Data entries:
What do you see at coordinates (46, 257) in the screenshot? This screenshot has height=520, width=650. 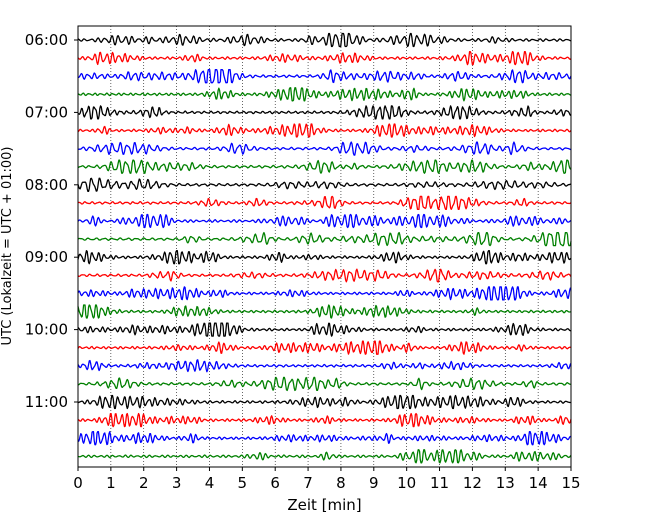 I see `y-tick-label: 09:00` at bounding box center [46, 257].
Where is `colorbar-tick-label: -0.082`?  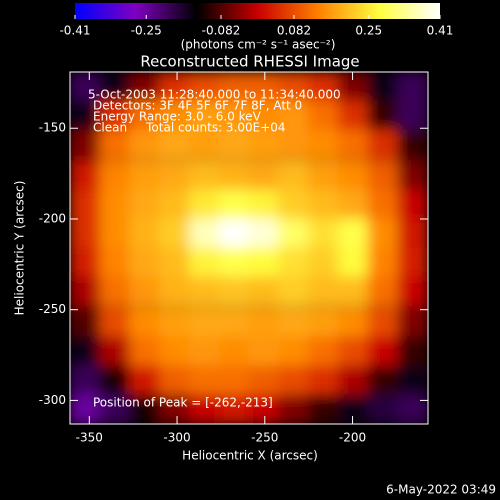
colorbar-tick-label: -0.082 is located at coordinates (222, 31).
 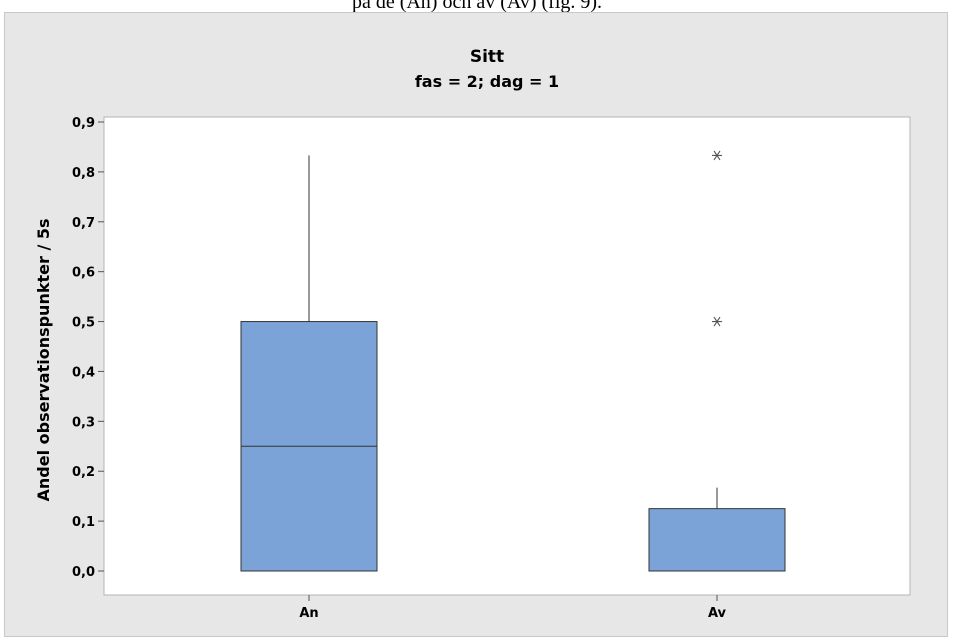 I want to click on y-tick-label: 0,1, so click(x=84, y=522).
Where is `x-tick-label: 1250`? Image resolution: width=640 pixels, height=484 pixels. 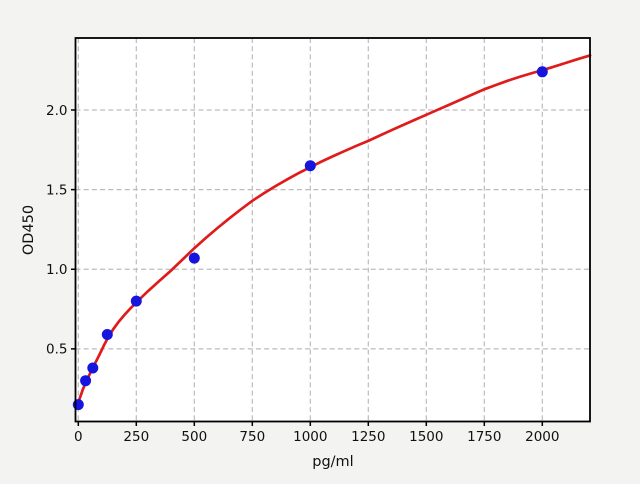
x-tick-label: 1250 is located at coordinates (368, 437).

Written task | Can you turn the material from the line containing "I want to click" through the end into a JSON list of strings, one string per line, with blank lines and the pictures left out?

Reply |
[
  "  I want to click on y-tick-label: 0,1, so click(x=84, y=522).",
  "Where is `x-tick-label: 1250`? Image resolution: width=640 pixels, height=484 pixels. ",
  "x-tick-label: 1250 is located at coordinates (368, 437)."
]